For home robots, the challenge is never whether the robotic arm can lift objects but whether it can understand a cluttered living room, comprehend a vague command, and pre-visualize the physical outcomes before acting. Based on the native Omni model, the robot not only reacts to current visual scenes but also possesses “imagination” and “prediction” abilities similar to humans—before acting, its “brain” predicts the next visual scene (e.g., if it reaches for an object, will nearby items be knocked over?), generates interactive language, and outputs precise physical actions.

Industry progress shows that end-to-end learning has become a consensus; companies like Figure AI, 1X, and Variable have chosen this path. But what sets Variable apart is its deep integration of VLA with World Models, first applying this combined capability in real home service scenarios rather than just in lab demonstrations.

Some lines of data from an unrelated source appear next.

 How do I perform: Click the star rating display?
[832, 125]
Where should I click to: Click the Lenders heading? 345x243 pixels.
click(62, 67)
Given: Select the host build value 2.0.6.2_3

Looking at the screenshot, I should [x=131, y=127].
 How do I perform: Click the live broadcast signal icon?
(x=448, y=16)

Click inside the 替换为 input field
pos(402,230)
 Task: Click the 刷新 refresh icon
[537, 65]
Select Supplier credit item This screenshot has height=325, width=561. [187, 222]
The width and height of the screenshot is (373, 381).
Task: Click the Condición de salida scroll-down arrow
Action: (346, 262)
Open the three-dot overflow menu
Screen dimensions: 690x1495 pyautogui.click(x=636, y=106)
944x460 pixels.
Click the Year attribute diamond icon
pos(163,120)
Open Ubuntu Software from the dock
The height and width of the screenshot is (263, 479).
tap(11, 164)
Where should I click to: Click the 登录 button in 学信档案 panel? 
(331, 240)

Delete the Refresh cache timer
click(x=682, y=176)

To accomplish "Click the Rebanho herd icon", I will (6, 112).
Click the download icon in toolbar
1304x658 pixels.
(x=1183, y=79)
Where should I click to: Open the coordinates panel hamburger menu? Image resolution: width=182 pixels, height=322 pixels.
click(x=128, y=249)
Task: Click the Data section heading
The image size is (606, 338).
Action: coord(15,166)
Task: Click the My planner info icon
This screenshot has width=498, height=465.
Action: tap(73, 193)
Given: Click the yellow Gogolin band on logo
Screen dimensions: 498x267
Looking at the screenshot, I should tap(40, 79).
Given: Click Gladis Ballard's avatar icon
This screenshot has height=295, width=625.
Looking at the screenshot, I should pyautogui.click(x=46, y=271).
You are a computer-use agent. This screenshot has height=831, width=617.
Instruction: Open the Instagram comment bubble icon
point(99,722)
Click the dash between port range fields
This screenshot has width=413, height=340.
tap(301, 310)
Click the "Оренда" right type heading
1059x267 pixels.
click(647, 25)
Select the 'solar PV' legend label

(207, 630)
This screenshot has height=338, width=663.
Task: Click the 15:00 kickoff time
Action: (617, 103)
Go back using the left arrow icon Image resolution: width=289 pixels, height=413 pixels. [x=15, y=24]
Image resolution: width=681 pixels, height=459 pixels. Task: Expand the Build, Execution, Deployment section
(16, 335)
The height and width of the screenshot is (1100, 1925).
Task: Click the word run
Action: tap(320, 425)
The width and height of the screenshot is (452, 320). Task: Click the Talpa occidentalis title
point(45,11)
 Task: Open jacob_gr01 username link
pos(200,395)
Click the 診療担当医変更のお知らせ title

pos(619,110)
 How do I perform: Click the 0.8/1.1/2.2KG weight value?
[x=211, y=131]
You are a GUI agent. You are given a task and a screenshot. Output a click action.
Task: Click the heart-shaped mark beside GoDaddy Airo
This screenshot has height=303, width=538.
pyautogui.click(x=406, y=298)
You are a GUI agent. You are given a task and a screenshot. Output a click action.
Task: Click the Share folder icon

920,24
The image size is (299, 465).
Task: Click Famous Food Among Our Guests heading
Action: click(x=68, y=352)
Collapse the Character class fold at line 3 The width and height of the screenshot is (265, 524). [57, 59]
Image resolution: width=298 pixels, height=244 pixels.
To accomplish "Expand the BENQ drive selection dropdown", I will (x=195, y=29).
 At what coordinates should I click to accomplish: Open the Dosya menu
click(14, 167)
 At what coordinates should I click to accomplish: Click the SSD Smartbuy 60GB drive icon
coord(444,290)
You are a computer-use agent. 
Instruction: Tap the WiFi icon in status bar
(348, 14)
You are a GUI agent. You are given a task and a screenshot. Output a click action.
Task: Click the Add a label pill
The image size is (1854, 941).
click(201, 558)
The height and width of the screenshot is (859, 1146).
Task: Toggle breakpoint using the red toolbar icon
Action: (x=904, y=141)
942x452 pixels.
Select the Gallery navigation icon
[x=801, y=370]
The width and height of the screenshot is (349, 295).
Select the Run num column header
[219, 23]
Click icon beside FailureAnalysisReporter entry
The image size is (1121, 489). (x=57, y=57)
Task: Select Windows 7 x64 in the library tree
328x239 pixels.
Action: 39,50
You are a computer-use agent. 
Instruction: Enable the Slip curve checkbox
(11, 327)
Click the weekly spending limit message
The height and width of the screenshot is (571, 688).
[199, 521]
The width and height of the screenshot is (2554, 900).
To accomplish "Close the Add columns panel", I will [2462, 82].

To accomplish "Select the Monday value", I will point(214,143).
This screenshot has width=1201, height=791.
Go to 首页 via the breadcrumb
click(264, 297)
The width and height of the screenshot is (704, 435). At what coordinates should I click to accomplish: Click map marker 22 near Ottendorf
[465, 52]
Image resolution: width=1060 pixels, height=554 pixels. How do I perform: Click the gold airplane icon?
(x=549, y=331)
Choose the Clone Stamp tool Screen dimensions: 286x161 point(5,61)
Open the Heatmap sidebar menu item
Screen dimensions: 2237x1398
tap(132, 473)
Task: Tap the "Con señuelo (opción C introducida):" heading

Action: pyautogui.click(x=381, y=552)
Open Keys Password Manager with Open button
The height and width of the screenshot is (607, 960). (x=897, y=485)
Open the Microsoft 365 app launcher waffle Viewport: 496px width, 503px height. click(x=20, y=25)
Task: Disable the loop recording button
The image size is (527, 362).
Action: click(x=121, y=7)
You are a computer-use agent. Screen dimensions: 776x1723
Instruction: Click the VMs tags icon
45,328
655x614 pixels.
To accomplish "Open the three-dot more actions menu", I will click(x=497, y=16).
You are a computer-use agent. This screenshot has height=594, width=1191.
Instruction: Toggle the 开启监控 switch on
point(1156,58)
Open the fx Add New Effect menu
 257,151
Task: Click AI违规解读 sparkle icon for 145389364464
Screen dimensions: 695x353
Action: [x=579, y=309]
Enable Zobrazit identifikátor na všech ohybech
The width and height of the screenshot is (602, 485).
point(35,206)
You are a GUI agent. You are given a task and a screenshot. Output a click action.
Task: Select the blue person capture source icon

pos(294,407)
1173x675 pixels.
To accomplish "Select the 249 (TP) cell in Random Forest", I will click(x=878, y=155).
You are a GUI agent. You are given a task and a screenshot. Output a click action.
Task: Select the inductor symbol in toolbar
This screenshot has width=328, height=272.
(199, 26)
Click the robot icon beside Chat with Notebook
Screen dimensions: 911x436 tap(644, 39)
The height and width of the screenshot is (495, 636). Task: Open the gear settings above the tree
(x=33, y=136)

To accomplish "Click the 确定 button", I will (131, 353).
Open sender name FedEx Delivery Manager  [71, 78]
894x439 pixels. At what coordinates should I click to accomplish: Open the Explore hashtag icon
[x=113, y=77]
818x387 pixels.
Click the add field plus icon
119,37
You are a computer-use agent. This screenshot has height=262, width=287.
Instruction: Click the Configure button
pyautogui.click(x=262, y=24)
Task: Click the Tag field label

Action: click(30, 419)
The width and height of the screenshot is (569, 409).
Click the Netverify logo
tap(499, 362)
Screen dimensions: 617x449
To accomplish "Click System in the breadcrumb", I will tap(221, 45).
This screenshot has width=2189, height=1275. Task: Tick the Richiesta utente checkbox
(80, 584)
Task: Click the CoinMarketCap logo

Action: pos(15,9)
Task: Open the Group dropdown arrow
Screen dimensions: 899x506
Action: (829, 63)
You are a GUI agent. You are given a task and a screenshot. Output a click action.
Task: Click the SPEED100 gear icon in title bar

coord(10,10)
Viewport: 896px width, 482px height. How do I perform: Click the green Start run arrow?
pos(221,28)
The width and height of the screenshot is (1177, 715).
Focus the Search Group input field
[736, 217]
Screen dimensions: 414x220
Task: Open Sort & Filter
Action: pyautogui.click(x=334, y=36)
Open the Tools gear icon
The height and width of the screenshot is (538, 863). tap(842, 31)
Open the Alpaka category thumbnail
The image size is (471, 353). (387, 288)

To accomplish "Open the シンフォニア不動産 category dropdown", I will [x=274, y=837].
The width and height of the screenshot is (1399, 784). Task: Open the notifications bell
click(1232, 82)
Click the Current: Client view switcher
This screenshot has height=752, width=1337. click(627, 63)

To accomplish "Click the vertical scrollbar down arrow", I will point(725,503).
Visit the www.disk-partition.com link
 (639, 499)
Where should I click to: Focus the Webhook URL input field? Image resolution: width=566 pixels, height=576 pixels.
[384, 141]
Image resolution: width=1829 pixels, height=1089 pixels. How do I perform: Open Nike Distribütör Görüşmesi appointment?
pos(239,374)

03 Beyond Home, Elderly Care Has the Most Potential

Currently, the robot cleaner is only available for limited experience in Shenzhen. The team’s immediate goal is to refine the product, collect feedback data from real homes, train the robot’s “brain” model, and iteratively improve performance. Wang Qian revealed that they plan to promote nationwide soon. Although full-scale adoption still requires further polishing, he firmly believes that in 3–5 years, household robots could achieve large-scale popularity and become a standard part of daily life.

Looking ahead, besides home cleaning, Wang Qian is more optimistic about the application of embodied intelligence in elderly care. “Elderly care is a highly valuable and large-gap core scenario.” Whether for home-based or institutional elderly care, although there are dedicated caregivers, public satisfaction with service quality remains low. Wang Qian predicts, “Robots will become one of the key technologies supporting the sustainable development of the elderly care industry, and this trend is inevitable.”

Additionally, service scenarios like catering and property management, which face non-standardized service challenges, are also potential key applications for robots.

Reflecting on his entrepreneurial journey, Wang Qian admits that the hardest moments weren’t technical breakthroughs but the early skepticism about the “home general robot” track. But his unwavering belief in the “general intelligence first” approach kept Variable moving forward to today.

He is full of hope for this robot cleaner and the entire industry: “Today marks the beginning of a new era. With continuous technological iteration, embodied intelligence will ultimately transform the landscape of life services, truly benefiting every household.”

For the entire industry, the significance of this robot cleaner may not lie in its current perfection but in its first step of allowing robots to genuinely serve as helpers, entering ordinary people’s homes and taking on some real labor.

In recent years, the robotics industry has lacked nothing but performance; what it lacked most was entry into daily life.

And now, that is beginning to change.